For some strange reason, whenever the State Journal editorializes about the federal debt, it’s almost exactly like Republican spin. Today, of course, was no exception. They’re demanding seriousness from the Dems at their national convention. That would be okay, but we’d rather just see honesty all around.
We don’t think debt is our current number one problem. We actually need more spending to stimulate job growth and demand for business. We should be building and repairing now while borrowing costs are low. We need jobs, jobs, jobs. But let’s put that aside and focus on the debt.
What’s causing the debt? Let’s look again at this graph.
Note first that the graph begins at a low point in 2001. In 2001 we weren’t adding to the debt, because the Clinton years succeeded in balancing the budget.
Then George W. Bush and the Republicans took over. They promptly set us back on the path of more and more debt. Note the orange swath at the top. The Bush-era tax cuts are THE biggest factor driving increasing federal debt, now and in the future. Really, nearly everything in the graph — tax cuts, wars, the recession, and measures to fight the recession — were Bush-era policies enthusiastically supported by Republicans (yes, including Paul Ryan).
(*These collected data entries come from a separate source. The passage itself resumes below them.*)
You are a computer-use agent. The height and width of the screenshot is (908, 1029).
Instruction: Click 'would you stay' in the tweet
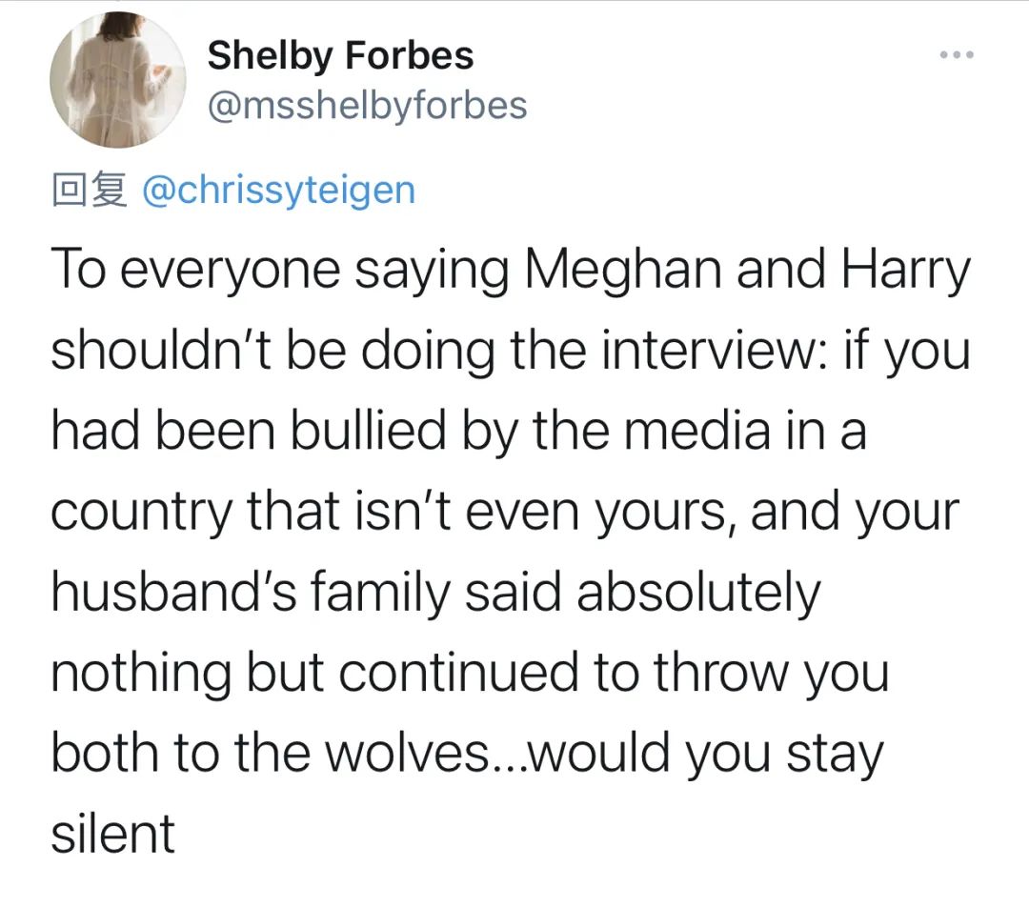(x=707, y=754)
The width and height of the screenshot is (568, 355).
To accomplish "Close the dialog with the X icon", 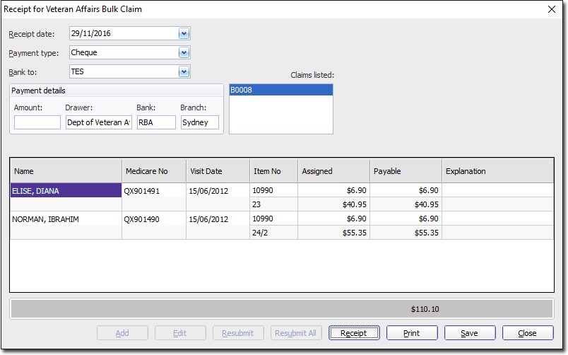I will 552,9.
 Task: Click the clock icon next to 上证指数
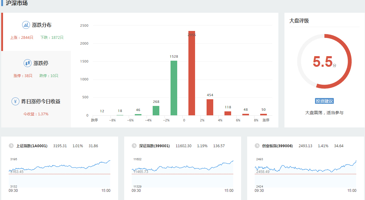pos(11,146)
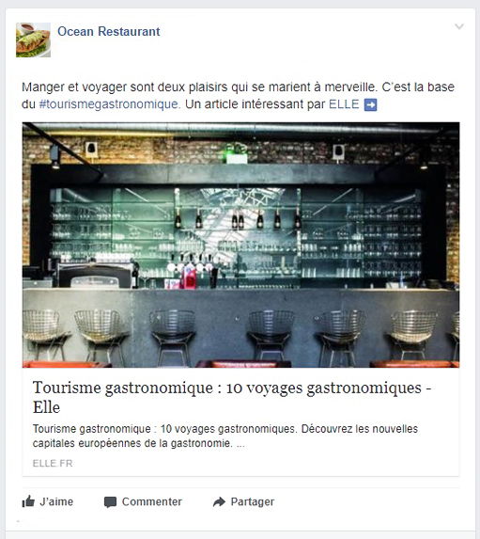Click the thumbs-up J'aime icon

[x=28, y=501]
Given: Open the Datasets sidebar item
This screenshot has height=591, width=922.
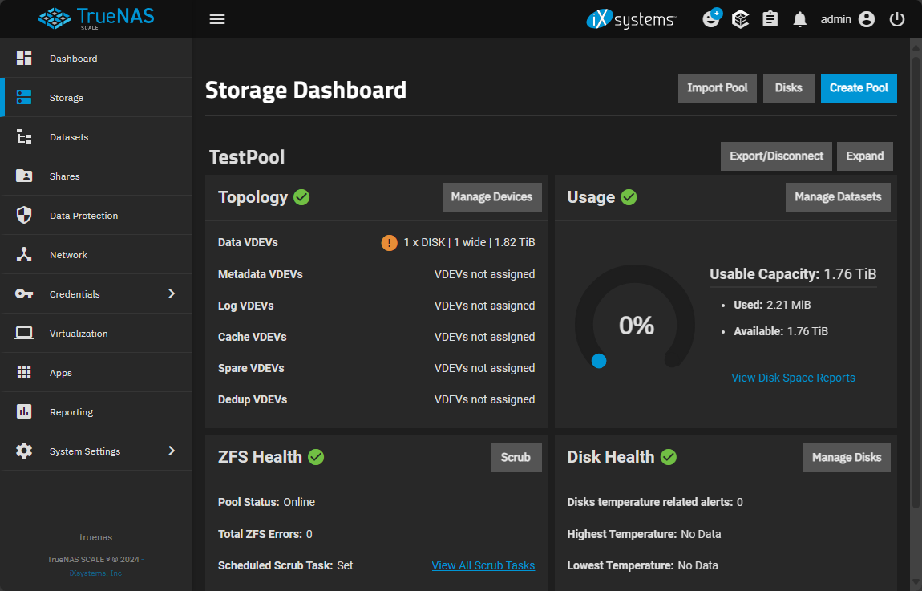Looking at the screenshot, I should (x=97, y=136).
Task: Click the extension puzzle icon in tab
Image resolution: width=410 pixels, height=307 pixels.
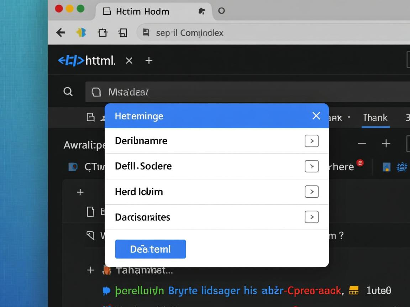Action: pos(201,11)
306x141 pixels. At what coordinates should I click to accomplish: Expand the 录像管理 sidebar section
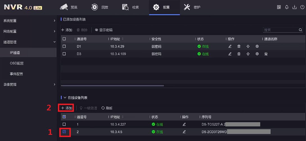28,84
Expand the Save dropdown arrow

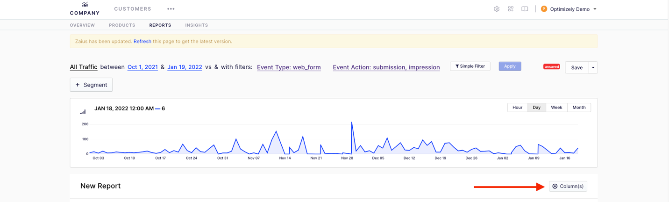click(593, 67)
So the Republicans were merrily — really, merrily — adding to the debt until approximately the day Barack Obama became President. And then, the Republicans turned on a dime and began their public hysterics over debt. Naturally the Wisconsin State Journal editorial board did the same.
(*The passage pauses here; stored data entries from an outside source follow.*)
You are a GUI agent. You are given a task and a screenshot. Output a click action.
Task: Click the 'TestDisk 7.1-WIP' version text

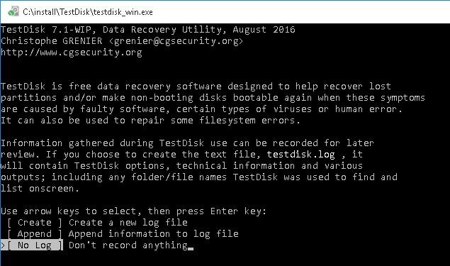coord(46,30)
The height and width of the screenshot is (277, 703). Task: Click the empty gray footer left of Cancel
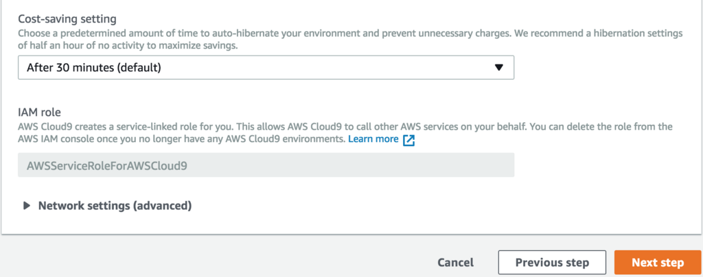click(x=206, y=262)
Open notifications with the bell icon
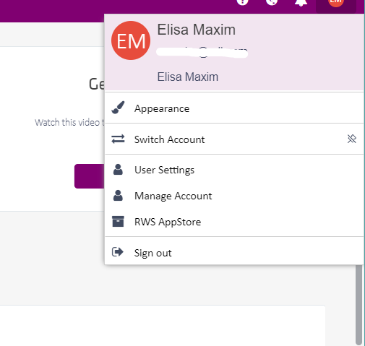 [x=301, y=2]
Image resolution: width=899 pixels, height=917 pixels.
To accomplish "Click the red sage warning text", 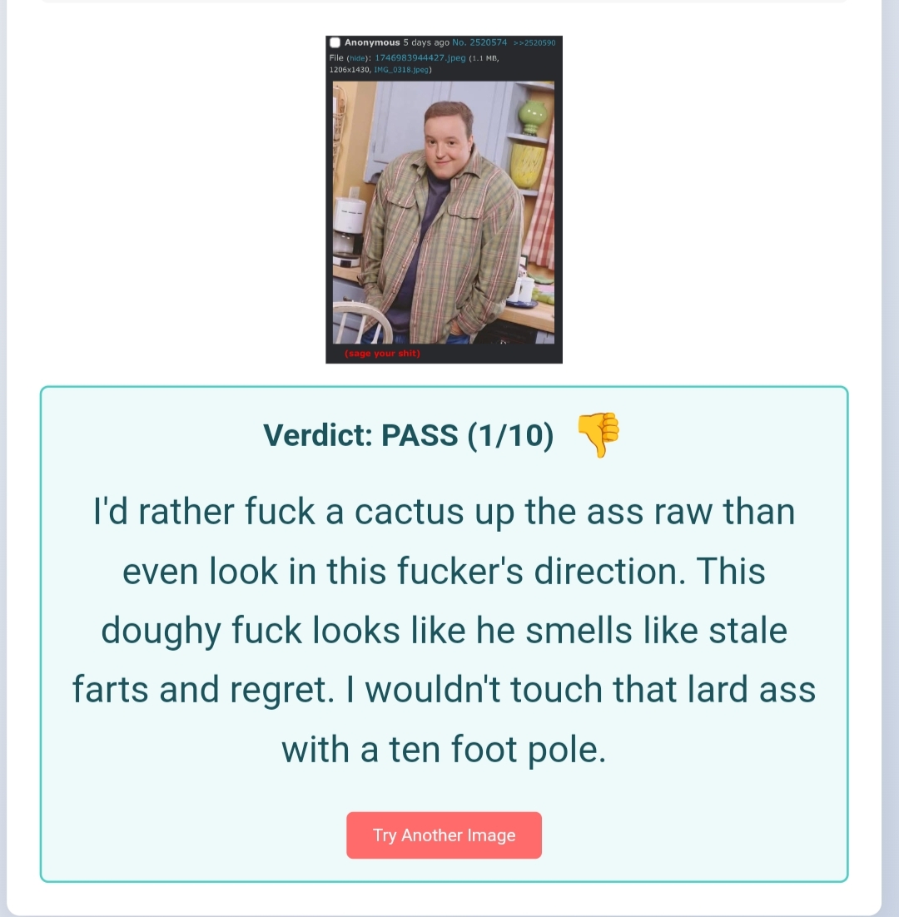I will (x=383, y=353).
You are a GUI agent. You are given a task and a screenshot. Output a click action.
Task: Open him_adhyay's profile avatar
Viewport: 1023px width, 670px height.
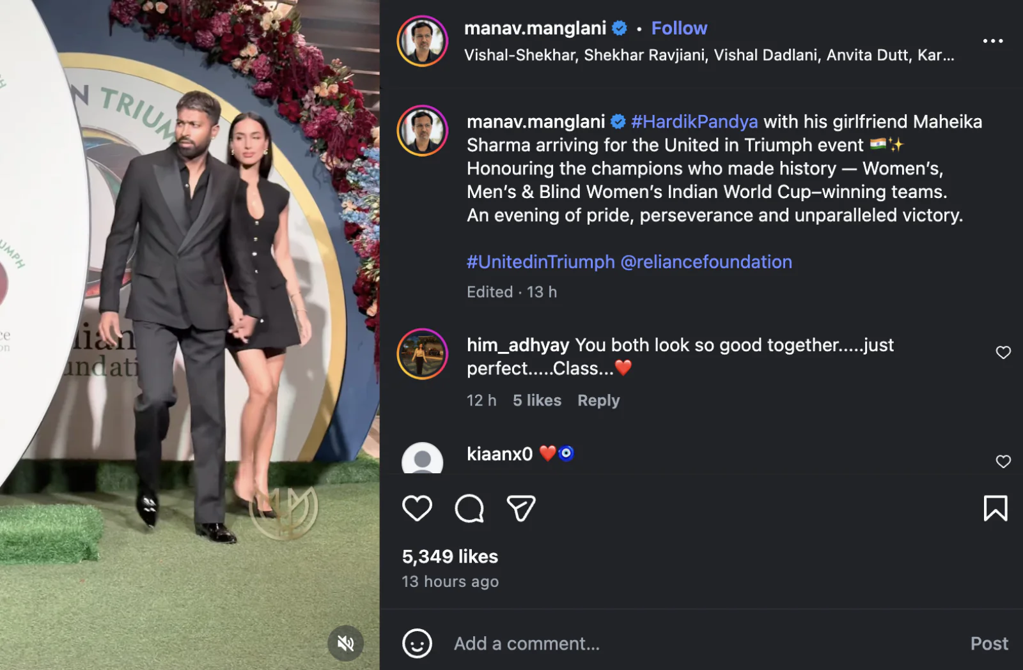pyautogui.click(x=421, y=354)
Now you might think that a good way to reduce the debt would be to examine what’s causing it and then stop doing that. This would first mean getting rid of the Bush era tax cuts.
Simple? Well, it would be a big start. But as everyone knows, the Republicans won’t have it. They won’t allow it. They can’t. Getting rid of the Bush tax cuts, would be a “tax increase,” and the Republicans are simply intransigent. They’ve signed pledges to Grover Norquist. If they vote for any kind of tax increase, the Club for Growth and a dozen other well-funded groups will fund their opponents in the next Republican primary.
So all kinds of reasonable compromise has been blocked. And we use the word reasonable intentionally. We don’t think you can look at the graph above, and “reasonably” say, “we want to attack the debt, but the Bush-era tax cuts must continue.”
But that’s the Republican message. Serious people should not take it seriously.
Are you listening, WSJ editorial board?